What is Severe Scoliosis?
By definition, severe scoliosis (referred to as third degree scoliosis in some countries) is a spinal curvature (Cobb angle) at or above 50º.
I have severe scoliosis. Do I need spinal fusion surgery?
Every individual is different, but at Scoliosis3DC℠ we only endorse surgical intervention in very extreme cases, and we aren’t referring to those with 60º or even 70º curves. The reason for this is it has been determined that individuals with scoliosis can live a long, healthy life without treatment (2) (we don’t recommend that, we recommend taking a proactive stance). In fact, it has been determined by two prominent scoliosis surgeons that evidence is lacking for scoliosis surgery (3). Finally, it’s important to know the many risks and unknowns when it comes to surgery, both in the mid- and long-term (4).

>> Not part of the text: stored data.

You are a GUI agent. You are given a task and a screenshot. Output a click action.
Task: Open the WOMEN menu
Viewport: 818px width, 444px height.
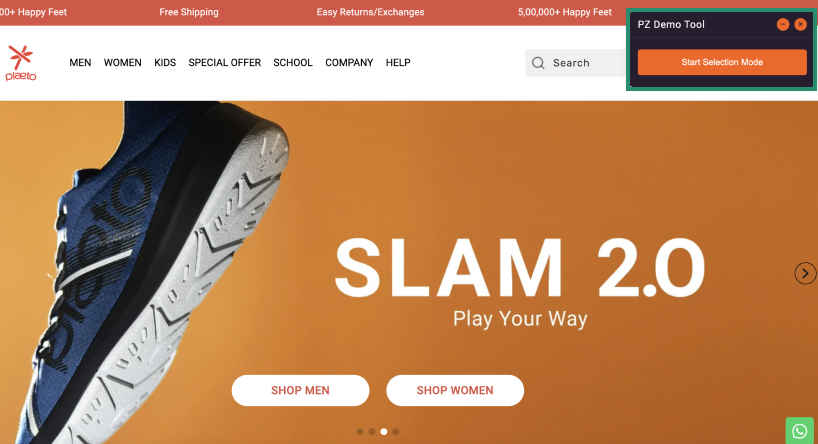click(x=123, y=63)
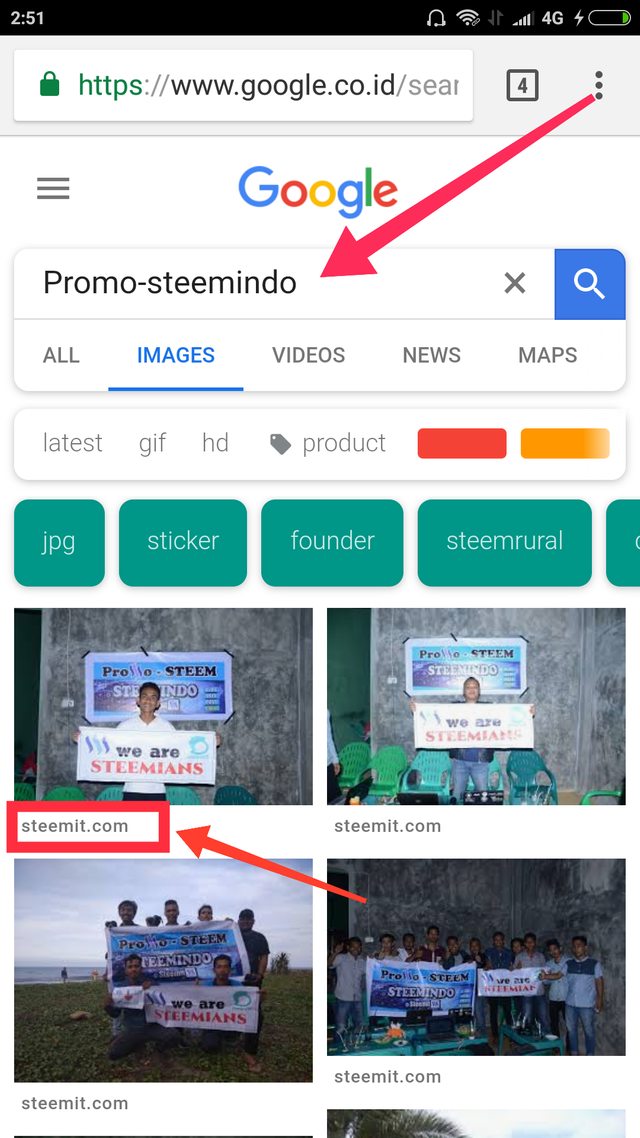Switch to the VIDEOS tab
Image resolution: width=640 pixels, height=1138 pixels.
pos(308,355)
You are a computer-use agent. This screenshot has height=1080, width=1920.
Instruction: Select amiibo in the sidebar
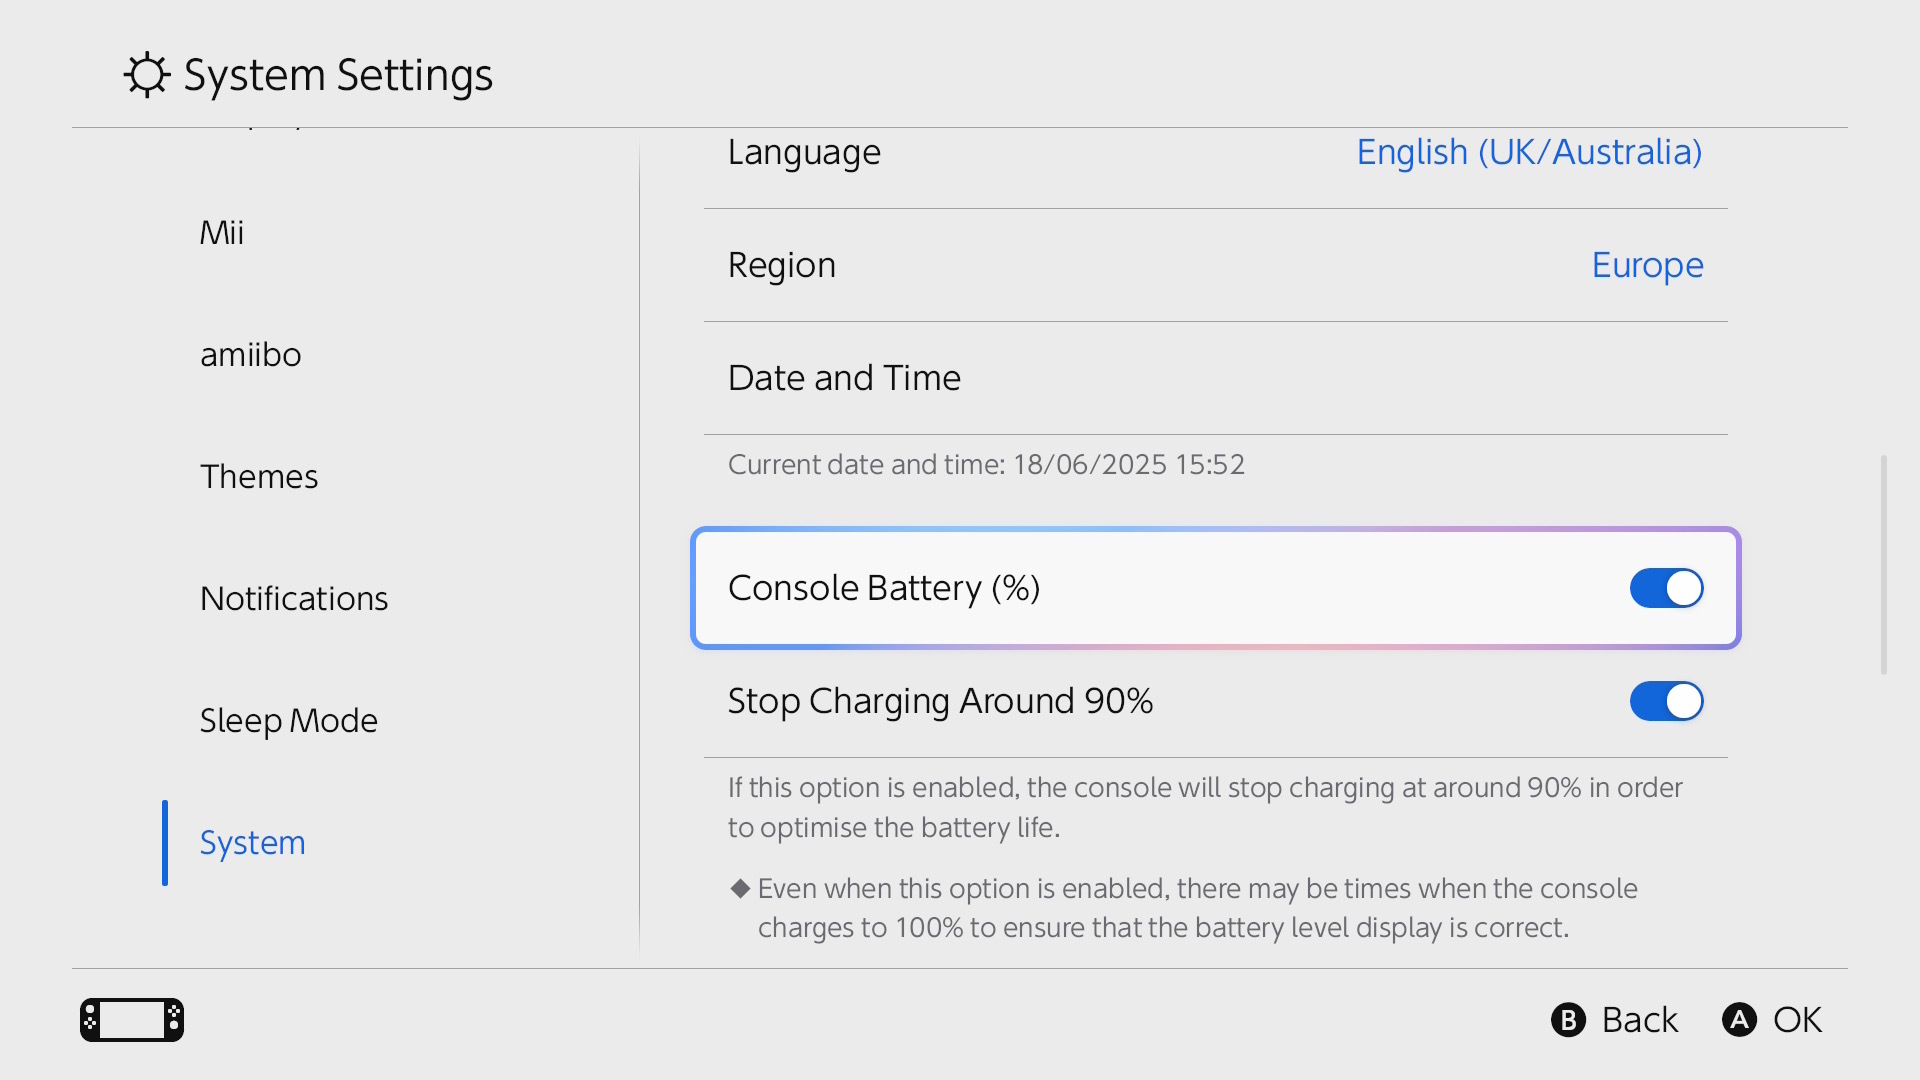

At Scoliosis 3DC, we’ve treated patients with very severe scoliosis successfully in terms of helping some achieve curve reduction, improve pain and/or increase vital capacity. (Please see our Schroth Method Results page for a few results).
For adolescent idiopathic scoliosis (AIS), we encourage parents to bring their adolescents for Schroth Best Practice instruction as early as possible in the process after a diagnosis. When scoliosis is severe, we recommend our intensive Schroth immersion program and the Chêneau-Gensingen Brace because it’s the best scoliosis brace to successfully manage curves with Cobb angles of 50º, 60º and higher.
Other than surgery, what can be done for severe scoliosis?
Scoliosis surgery is usually done for cosmetic reasons and to prevent further progression, but Schroth exercises and/or bracing can help with both of those as well. Our patients improve postural appearance, stimulate spinal stabilization and improve muscle imbalances without surgery. Patients are taught how to avoid curve-stimulating behaviors on their own. Practice can help improve vital capacity and reduce pain. It’s important to know that the the foremost natural history study on scoliosis (2) states that the incidence of back pain for people with scoliosis is only somewhat greater than the general population. Patients who gain the skills we teach learn how to help alleviate pain and progression, without surgery.
(1) Aulisa L, Lupparelli S, Pola E, Aulisa AG, Mastantuoni B, Pitta L. Biomechanics of the conservative treatment of idiopathic scoliotic curves in surgical “grey area”. Stud Health Technol Inform. 2002;91:412-8.
(3) Westrick ER, Ward WT. Adolescent idiopathic scoliosis: 5 year to 20-year evidence-based surgical results. J Pediatr Orthop. 2011;31(1 Suppl):S61–S68.
(4) Mueller FJ, Gluch H. Cotrel-dubousset instrumentation for the correction of adolescent idiopathic scoliosis. Long-term results with an unexpected high revision rate. Scoliosis. 2012;7(1):13. doi: 10.1186/1748-7161-7-13.